Dooley, in the interim, got egg all over his face when he – not Adams – made the decision on hiring the walking disaster named Jim Harrick Sr. as basketball coach. Atlanta Constitution writer Plott Brice reported Dooley and Adams both interviewed Harrick. “I wanted him there,” Dooley said. “That was my choice.” Of course, Harrick was soon disgraced by an academic fraud and ethics scandal stemming from former player Tony Cole. Dooley had to pull the team out of both the SEC and NCAA tournaments and Harrick had to go. (Incidentally, I’m in possession of an August 13, 2001 memo from Dooley to Adams arguing on behalf of admitting the reprobate Cole. “I am making a direct appeal,” Dooley thundered.)
After leaving as AD, Dooley was kept on a one-year contract as a fund-raising consultant, ending this June 30. He’ll keep an office at the Butts-Mehre complex and will always enjoy lifetime football tickets, but it is time for the school to take the car keys away from its aging grandfather.

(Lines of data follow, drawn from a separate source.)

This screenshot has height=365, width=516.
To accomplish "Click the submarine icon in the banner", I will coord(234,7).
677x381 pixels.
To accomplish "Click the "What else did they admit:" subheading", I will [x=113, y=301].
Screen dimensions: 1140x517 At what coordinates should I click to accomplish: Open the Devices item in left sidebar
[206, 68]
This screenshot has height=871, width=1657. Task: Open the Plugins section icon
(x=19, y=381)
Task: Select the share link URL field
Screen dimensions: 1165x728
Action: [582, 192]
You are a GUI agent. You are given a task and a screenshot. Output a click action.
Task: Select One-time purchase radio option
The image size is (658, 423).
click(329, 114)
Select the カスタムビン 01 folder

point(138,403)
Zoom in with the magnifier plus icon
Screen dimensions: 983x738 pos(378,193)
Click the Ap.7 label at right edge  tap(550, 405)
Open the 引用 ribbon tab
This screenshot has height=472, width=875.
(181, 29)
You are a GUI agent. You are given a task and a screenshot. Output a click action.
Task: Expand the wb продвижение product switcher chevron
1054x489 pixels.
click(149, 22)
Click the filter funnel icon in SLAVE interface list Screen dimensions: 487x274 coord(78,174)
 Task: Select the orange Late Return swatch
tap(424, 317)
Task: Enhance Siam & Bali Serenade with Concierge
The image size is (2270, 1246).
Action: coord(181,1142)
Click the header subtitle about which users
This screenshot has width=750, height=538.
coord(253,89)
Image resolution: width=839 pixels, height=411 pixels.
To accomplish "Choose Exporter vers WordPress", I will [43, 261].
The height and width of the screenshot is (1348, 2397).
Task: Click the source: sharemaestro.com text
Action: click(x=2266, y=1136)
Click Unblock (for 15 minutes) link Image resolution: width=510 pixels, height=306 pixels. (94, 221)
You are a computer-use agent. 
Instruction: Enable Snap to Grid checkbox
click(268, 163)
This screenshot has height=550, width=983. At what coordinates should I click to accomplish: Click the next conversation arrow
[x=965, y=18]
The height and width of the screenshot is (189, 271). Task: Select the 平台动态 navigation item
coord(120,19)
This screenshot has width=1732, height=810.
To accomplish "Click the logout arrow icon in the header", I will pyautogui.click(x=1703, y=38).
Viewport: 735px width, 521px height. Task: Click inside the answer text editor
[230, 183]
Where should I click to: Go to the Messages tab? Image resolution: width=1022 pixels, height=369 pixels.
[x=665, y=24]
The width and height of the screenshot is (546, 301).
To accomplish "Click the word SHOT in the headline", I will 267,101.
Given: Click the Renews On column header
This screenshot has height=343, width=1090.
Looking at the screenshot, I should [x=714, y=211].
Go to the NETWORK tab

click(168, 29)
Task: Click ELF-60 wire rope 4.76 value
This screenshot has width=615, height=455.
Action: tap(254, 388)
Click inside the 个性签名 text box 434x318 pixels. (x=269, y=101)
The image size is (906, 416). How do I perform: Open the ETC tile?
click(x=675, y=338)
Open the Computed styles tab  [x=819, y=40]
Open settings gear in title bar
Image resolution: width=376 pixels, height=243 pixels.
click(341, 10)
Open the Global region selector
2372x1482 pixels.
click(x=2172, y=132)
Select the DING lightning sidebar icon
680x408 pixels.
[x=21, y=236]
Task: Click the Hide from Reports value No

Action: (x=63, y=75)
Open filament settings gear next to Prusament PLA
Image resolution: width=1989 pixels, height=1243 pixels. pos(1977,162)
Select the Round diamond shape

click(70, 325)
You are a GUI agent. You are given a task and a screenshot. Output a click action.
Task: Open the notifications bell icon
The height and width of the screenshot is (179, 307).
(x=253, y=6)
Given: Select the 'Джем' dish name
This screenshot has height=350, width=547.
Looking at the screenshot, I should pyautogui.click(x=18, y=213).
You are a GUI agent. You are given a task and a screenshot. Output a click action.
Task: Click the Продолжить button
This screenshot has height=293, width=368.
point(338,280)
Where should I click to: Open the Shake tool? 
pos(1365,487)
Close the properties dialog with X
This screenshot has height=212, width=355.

Dooley is often trying to micromanage his AD successor, Damon Evans. He continues to knife Adams, regents he despises and other enemies – again by having friends plant “his side of the story” with media allies.
It’s all becoming very unbecoming.
It is also time for the Dooley-Adams wars to end. The Adams haters on the University Foundation fund-raising arm need to let it go. A new fundraising body is needed, and Adams named a diverse membership. They should be allowed to do their jobs on behalf of the state’s growing flagship university.
But – wait – Dooley schemes for yet one more strike against his perceived tormentors. His loyalists are pushing for UGA’s Sanford Stadium to be renamed after him – or at least re-hyphenated into Sanford-Dooley Stadium. Never mind, of course, that to change or hyphenate the name at this point would be a gross insult to the generous family of former UGA President S.V. Sanford.
Furthermore, keeping a former president as the sole name on the football stadium sends the right message about the balance between academics and athletics at the university.
It is a balance, by the way, that even some of his friends privately admit that Vince Dooley never really appreciated.
Phil Kent is an Atlanta author, media consultant and pundit on WAGA TV’s Georgia Gang.